> **Directions**
Please restate, word for word, the lines below that begin at the one with "Лесбиянки (642, 757)" and end at the one with "Impressum (447, 1610)". Leave out all other lines.

Segment Start: Information provided

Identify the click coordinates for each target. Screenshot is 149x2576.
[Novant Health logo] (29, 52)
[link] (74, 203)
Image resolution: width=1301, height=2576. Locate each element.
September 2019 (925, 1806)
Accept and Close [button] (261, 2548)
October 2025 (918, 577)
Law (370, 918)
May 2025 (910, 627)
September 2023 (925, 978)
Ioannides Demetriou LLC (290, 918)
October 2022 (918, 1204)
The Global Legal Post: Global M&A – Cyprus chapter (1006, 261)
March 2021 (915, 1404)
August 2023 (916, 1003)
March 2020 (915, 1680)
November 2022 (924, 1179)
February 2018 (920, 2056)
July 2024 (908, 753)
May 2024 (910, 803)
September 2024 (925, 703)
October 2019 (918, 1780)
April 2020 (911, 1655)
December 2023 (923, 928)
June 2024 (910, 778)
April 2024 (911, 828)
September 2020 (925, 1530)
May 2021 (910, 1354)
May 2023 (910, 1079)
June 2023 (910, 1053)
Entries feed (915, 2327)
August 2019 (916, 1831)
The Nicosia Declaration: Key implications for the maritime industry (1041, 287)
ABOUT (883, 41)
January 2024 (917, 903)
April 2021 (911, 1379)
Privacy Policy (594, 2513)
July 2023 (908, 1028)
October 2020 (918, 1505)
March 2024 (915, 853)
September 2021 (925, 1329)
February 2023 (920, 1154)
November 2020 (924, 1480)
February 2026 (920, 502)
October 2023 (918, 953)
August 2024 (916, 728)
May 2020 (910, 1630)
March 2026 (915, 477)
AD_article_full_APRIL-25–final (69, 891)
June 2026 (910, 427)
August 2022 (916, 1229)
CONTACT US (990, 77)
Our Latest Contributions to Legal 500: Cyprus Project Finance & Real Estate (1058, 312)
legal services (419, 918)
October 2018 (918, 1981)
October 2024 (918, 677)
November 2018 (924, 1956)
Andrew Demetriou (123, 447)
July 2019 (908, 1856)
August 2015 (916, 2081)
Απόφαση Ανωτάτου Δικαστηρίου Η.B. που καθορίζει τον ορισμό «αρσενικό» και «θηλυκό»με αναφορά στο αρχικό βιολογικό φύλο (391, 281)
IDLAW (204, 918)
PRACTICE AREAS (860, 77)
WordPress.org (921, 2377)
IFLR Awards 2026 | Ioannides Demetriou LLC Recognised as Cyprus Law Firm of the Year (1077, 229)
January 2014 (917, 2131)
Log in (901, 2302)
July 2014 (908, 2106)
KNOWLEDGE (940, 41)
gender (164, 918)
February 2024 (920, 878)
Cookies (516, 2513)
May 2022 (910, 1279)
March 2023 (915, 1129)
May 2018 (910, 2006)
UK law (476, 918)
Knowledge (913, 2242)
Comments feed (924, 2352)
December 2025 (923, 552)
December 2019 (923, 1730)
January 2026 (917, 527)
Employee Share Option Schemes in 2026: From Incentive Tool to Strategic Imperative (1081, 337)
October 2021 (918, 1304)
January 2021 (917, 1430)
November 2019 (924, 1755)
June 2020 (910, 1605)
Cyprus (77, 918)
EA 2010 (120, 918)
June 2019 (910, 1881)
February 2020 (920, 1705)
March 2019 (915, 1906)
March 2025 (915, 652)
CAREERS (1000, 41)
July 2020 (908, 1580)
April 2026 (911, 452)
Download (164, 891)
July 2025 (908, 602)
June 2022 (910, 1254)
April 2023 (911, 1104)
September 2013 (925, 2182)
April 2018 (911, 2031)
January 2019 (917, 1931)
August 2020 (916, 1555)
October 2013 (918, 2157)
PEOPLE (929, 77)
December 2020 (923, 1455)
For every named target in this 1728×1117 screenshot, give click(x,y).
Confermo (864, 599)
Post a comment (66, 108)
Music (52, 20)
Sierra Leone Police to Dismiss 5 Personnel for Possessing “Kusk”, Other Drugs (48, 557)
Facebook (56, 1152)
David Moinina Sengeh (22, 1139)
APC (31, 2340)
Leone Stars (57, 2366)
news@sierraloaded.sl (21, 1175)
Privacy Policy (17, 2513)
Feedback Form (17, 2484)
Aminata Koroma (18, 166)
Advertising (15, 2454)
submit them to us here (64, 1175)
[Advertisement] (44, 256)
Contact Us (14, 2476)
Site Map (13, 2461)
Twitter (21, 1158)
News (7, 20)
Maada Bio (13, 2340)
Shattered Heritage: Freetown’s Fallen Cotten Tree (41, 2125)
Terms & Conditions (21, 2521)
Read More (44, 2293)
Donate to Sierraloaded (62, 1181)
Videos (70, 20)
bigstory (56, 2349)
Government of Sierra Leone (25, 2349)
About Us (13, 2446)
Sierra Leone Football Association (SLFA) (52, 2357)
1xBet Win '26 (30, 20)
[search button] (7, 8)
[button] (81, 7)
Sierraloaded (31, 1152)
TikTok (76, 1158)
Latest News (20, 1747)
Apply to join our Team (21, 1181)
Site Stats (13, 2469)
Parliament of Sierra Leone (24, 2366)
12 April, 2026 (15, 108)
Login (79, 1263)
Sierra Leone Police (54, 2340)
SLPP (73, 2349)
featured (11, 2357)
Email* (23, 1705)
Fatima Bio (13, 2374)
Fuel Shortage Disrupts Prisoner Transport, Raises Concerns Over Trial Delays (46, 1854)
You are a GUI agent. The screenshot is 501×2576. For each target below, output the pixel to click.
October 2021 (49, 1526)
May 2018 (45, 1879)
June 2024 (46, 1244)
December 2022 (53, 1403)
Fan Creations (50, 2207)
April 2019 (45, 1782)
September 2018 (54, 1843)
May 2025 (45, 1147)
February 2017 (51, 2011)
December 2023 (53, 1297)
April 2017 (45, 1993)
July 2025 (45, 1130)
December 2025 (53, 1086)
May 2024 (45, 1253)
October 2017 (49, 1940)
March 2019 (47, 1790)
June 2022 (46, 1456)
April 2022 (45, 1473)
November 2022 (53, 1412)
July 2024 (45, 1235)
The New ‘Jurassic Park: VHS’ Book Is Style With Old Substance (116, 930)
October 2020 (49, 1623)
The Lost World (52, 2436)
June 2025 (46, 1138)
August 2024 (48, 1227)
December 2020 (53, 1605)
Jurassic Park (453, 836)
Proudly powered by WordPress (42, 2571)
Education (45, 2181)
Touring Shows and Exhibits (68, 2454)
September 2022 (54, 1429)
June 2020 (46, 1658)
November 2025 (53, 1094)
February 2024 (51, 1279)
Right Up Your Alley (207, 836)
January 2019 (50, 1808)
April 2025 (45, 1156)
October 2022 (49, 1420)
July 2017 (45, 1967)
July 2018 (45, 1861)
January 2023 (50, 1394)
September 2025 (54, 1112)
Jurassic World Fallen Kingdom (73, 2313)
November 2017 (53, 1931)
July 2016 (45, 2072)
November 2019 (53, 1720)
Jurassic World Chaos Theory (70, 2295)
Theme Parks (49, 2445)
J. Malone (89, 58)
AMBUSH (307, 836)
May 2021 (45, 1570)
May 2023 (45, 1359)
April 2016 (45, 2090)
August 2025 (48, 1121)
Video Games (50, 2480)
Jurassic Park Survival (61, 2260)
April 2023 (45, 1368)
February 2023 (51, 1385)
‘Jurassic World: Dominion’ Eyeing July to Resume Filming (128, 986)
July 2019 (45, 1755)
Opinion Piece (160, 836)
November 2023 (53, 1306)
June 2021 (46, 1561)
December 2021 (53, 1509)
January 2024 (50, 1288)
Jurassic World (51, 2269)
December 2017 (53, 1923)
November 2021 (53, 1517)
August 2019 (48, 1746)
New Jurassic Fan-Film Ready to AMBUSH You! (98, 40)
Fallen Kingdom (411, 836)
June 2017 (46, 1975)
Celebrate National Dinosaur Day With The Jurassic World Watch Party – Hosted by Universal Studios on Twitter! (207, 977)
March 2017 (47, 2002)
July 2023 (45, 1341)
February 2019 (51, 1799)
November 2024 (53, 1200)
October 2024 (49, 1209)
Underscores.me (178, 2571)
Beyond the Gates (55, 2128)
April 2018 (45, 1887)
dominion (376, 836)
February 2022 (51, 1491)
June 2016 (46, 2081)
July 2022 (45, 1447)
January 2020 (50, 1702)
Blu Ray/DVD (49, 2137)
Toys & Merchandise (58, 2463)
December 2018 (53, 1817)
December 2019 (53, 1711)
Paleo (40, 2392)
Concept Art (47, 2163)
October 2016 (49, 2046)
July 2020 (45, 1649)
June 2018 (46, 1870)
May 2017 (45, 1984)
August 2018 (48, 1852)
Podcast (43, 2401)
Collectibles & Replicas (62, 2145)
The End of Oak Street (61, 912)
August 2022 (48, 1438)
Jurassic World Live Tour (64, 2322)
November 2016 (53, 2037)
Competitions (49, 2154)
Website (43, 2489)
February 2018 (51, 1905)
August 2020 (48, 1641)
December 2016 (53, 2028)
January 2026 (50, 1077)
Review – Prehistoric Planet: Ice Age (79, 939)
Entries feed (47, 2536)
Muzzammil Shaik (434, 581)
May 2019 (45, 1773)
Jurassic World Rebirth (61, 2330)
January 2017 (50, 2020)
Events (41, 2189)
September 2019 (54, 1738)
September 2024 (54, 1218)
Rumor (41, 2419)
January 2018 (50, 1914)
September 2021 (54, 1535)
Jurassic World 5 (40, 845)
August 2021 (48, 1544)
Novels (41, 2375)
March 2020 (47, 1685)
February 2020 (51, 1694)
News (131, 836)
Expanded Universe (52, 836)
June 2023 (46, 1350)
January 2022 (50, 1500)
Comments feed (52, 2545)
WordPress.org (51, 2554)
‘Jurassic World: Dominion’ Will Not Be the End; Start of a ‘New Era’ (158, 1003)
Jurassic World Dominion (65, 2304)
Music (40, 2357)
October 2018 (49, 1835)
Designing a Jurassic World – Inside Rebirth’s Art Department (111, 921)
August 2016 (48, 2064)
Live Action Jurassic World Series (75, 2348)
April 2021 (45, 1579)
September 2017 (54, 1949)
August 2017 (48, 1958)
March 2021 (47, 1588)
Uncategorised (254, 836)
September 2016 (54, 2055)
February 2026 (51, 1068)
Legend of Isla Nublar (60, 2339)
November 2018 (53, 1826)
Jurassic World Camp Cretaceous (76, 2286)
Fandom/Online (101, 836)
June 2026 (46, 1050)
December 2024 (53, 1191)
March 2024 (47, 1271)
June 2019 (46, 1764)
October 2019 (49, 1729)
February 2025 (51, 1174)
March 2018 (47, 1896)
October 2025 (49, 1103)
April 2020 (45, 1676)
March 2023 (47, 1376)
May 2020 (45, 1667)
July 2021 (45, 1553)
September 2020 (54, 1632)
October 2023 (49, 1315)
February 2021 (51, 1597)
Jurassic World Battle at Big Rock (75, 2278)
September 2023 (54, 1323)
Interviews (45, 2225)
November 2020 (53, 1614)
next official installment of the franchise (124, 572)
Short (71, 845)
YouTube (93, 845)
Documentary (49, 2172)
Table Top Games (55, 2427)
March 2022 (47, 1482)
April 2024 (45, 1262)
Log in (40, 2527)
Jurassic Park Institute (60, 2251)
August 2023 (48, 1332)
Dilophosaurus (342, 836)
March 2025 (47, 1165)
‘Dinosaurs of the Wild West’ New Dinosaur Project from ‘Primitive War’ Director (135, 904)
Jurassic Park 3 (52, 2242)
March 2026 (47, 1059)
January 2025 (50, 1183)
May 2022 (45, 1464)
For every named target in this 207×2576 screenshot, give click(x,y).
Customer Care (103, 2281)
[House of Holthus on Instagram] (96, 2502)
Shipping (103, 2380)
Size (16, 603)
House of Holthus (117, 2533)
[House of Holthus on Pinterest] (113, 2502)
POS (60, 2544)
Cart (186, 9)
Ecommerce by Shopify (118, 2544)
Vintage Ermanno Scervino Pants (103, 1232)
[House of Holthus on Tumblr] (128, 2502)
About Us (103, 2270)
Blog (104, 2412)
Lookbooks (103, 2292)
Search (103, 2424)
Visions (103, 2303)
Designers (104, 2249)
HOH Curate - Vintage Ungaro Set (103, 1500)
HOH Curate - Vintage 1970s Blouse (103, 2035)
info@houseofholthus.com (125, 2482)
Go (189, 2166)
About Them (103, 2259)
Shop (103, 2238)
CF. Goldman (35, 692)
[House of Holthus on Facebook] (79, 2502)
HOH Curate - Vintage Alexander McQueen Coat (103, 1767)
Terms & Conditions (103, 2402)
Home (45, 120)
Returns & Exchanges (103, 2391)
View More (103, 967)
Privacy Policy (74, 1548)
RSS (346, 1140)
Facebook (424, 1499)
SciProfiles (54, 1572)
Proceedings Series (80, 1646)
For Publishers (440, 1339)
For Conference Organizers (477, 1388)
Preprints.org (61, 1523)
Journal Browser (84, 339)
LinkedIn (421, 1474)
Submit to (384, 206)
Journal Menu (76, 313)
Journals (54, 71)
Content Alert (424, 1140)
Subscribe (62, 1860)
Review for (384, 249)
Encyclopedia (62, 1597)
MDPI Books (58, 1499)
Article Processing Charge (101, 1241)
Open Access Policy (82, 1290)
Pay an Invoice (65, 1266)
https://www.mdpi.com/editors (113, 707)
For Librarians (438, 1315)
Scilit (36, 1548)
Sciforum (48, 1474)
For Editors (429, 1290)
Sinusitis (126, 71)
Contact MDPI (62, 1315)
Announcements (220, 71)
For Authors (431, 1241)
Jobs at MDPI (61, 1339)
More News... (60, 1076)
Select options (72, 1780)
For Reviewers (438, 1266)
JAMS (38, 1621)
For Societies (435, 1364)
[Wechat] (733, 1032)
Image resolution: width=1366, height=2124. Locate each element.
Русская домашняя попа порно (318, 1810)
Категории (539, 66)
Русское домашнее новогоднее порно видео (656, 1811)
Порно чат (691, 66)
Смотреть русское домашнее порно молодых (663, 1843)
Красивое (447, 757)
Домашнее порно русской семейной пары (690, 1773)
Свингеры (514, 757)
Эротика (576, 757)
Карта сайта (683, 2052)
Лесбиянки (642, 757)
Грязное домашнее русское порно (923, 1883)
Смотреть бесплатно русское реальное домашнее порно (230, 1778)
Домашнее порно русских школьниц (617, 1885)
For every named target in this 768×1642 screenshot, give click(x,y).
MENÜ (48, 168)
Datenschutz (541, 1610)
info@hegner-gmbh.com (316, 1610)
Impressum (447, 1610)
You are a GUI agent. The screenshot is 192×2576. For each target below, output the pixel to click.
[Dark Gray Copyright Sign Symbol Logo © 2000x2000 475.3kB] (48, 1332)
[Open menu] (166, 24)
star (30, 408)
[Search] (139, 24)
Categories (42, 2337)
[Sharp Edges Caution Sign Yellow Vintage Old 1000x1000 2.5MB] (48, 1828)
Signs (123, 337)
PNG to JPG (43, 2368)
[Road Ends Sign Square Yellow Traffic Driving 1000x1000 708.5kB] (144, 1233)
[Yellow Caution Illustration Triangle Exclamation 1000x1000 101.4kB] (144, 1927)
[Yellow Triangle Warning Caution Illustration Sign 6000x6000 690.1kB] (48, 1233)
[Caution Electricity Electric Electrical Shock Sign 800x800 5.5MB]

Segment End: Information provided

> **Task response**
Лесбиянки (642, 757)
Грязное домашнее русское порно (923, 1883)
Смотреть бесплатно русское реальное домашнее порно (230, 1778)
Домашнее порно русских школьниц (617, 1885)
For every named target in this 768×1642 screenshot, give click(x,y).
MENÜ (48, 168)
Datenschutz (541, 1610)
info@hegner-gmbh.com (316, 1610)
Impressum (447, 1610)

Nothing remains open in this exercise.